- [Instructions for the task]
The entries are to be reproduced verbatim, and their pictures left out.

━━ Data extracts

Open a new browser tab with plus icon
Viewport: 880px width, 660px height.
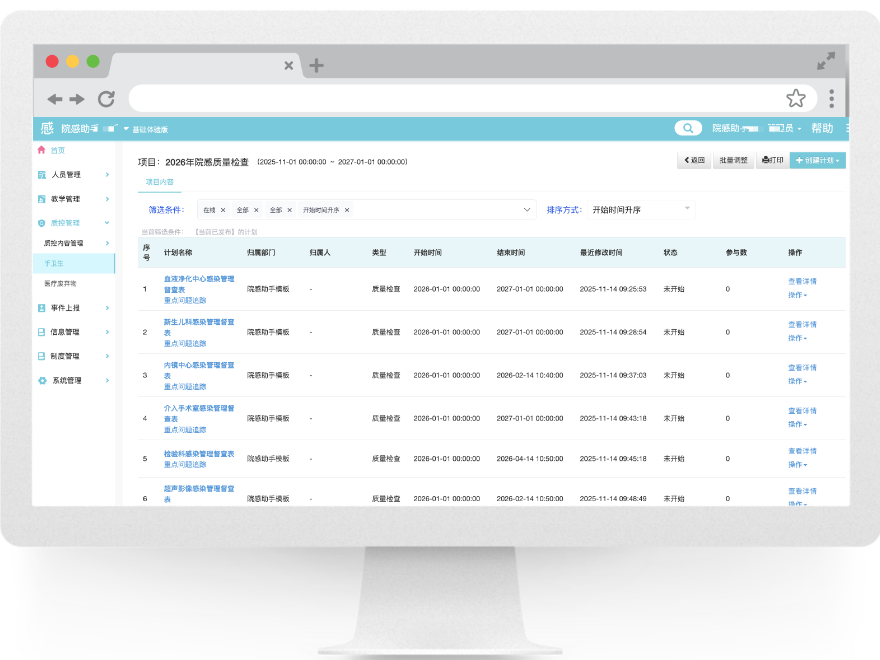tap(316, 66)
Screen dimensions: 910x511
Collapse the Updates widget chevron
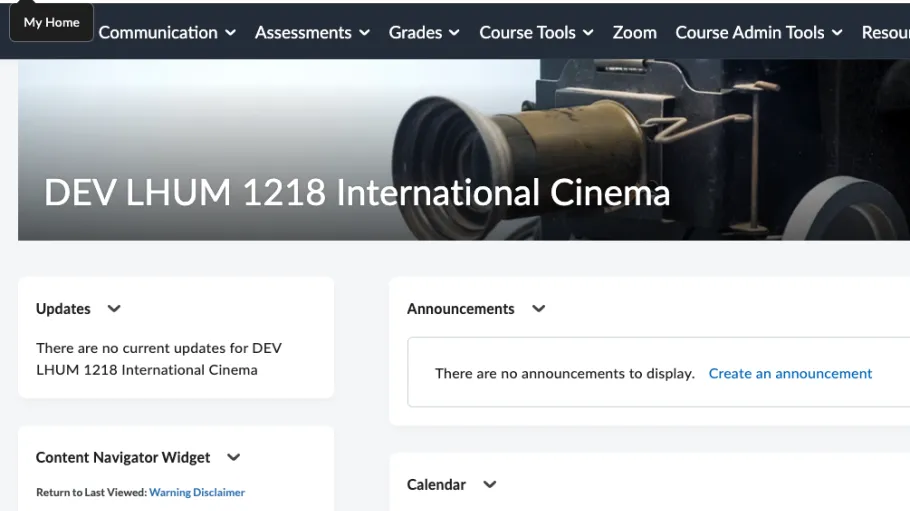[114, 309]
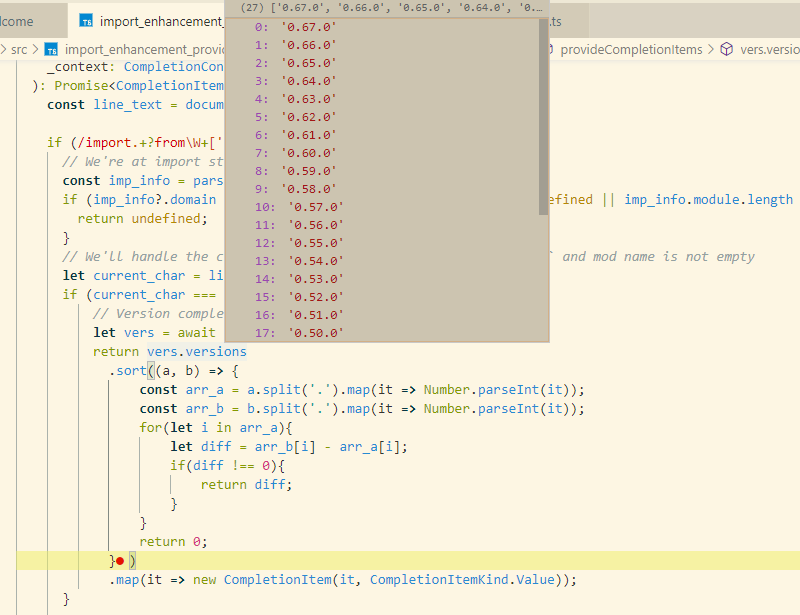Toggle the red breakpoint on the sort closing line
The height and width of the screenshot is (615, 800).
119,560
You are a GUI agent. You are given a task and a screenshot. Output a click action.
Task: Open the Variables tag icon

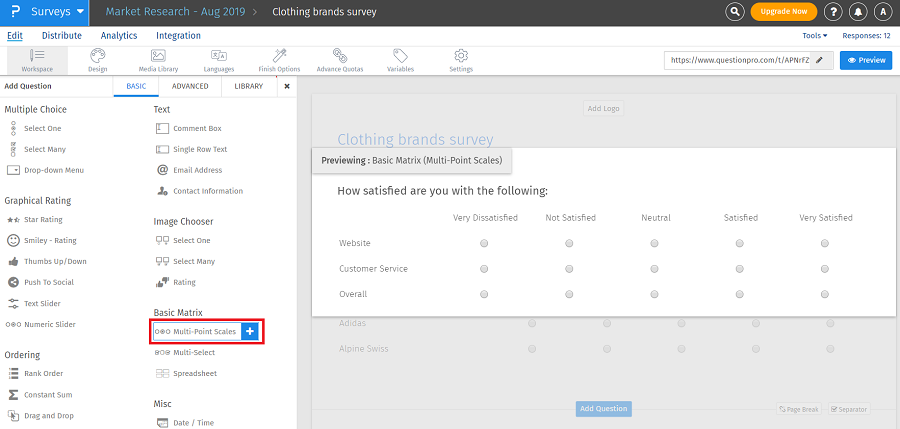pyautogui.click(x=400, y=60)
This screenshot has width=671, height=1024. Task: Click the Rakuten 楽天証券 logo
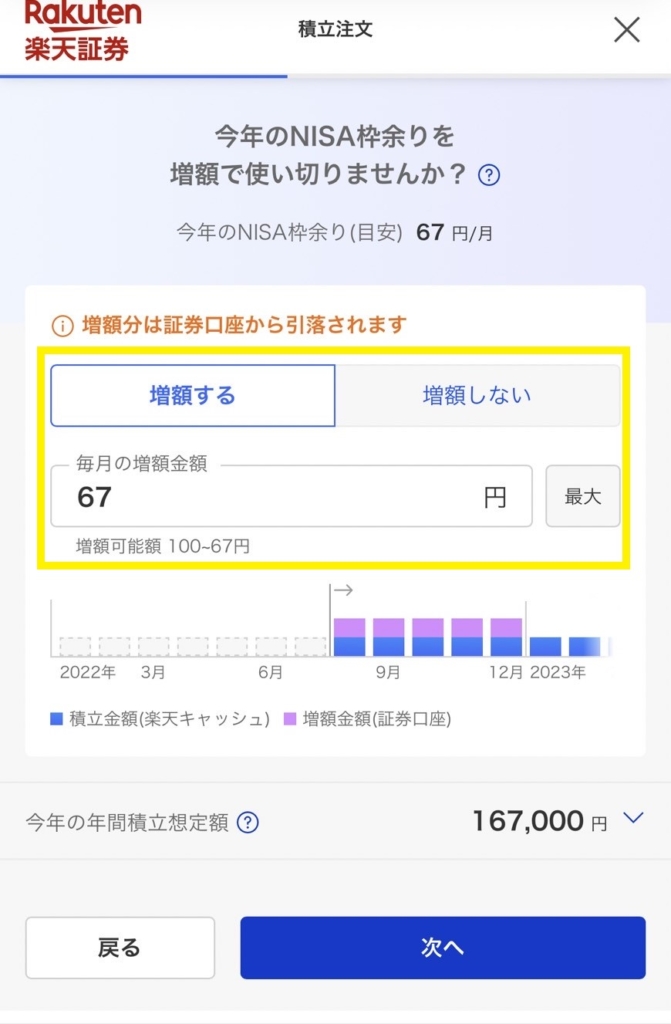click(83, 31)
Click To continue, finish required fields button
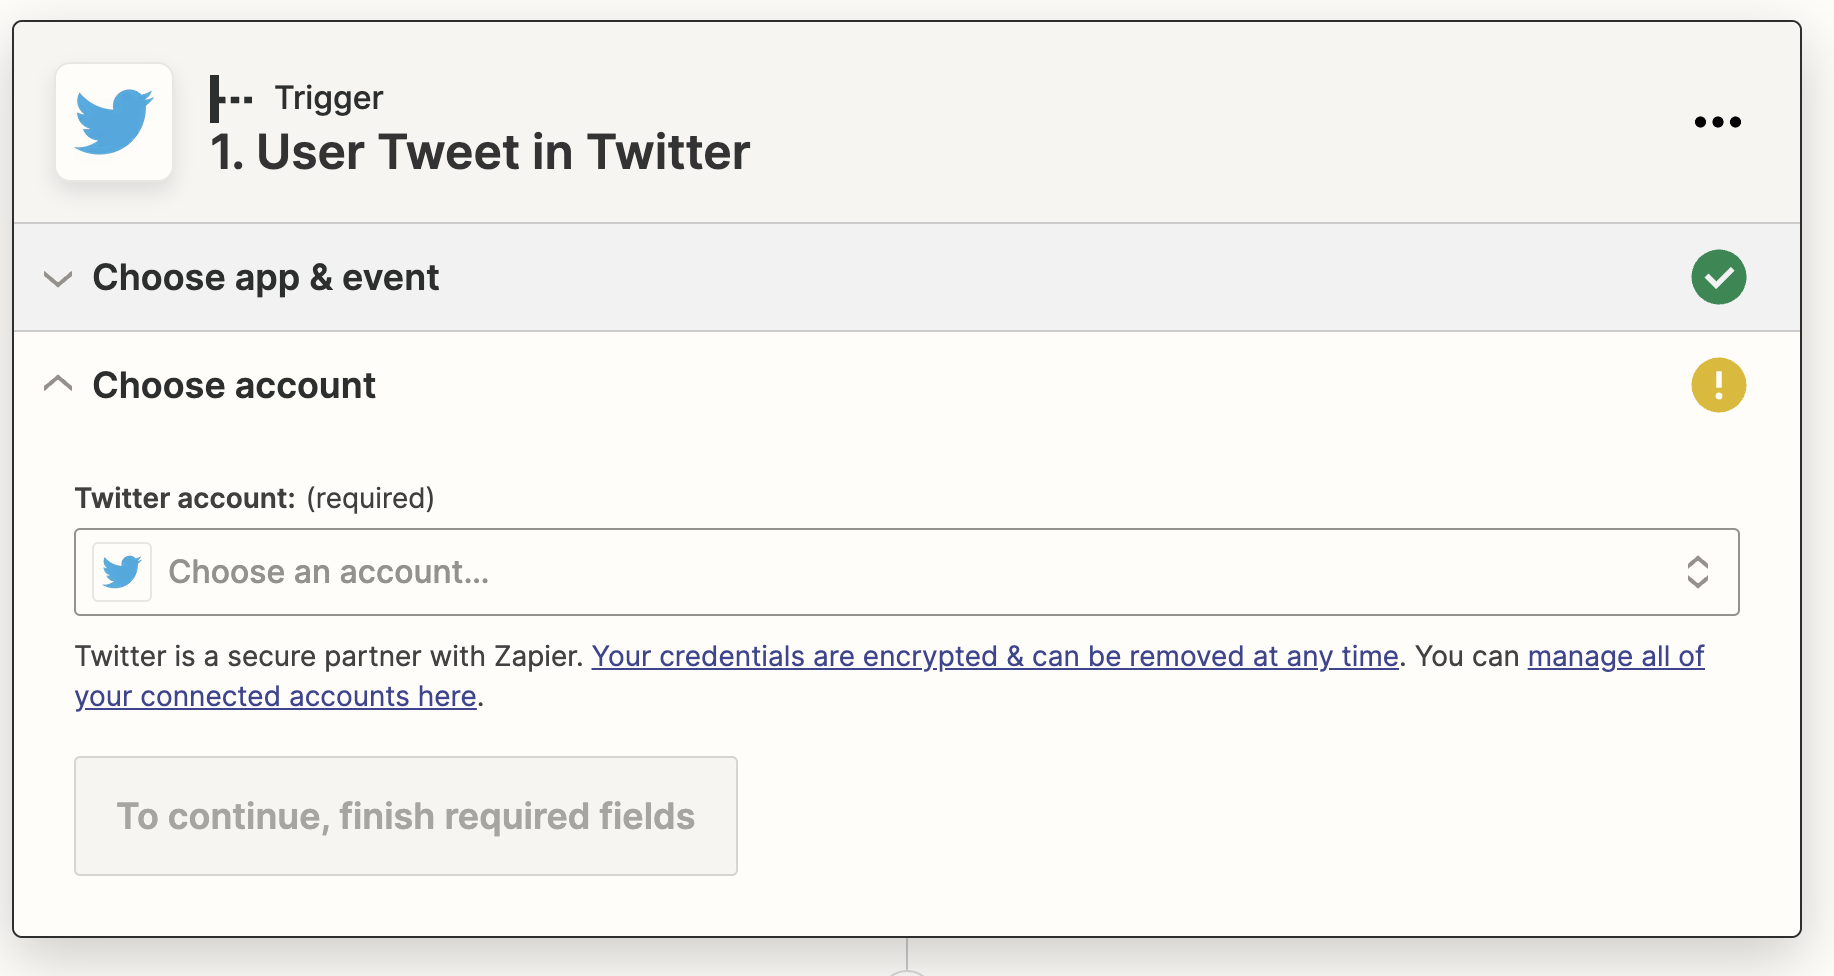The height and width of the screenshot is (976, 1834). [x=406, y=816]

━━━━

- [Solution for this exercise]
Open a new browser tab with plus icon
Viewport: 880px width, 660px height.
tap(316, 66)
Screen dimensions: 910x511
Collapse the Updates widget chevron
[114, 309]
Toggle the red breakpoint on the sort closing line
The height and width of the screenshot is (615, 800).
119,560
You are a GUI agent. You are given a task and a screenshot. Output a click action.
Task: Open the Variables tag icon

pyautogui.click(x=400, y=60)
This screenshot has width=671, height=1024. Task: Click the Rakuten 楽天証券 logo
click(83, 31)
Click To continue, finish required fields button
The height and width of the screenshot is (976, 1834). [x=406, y=816]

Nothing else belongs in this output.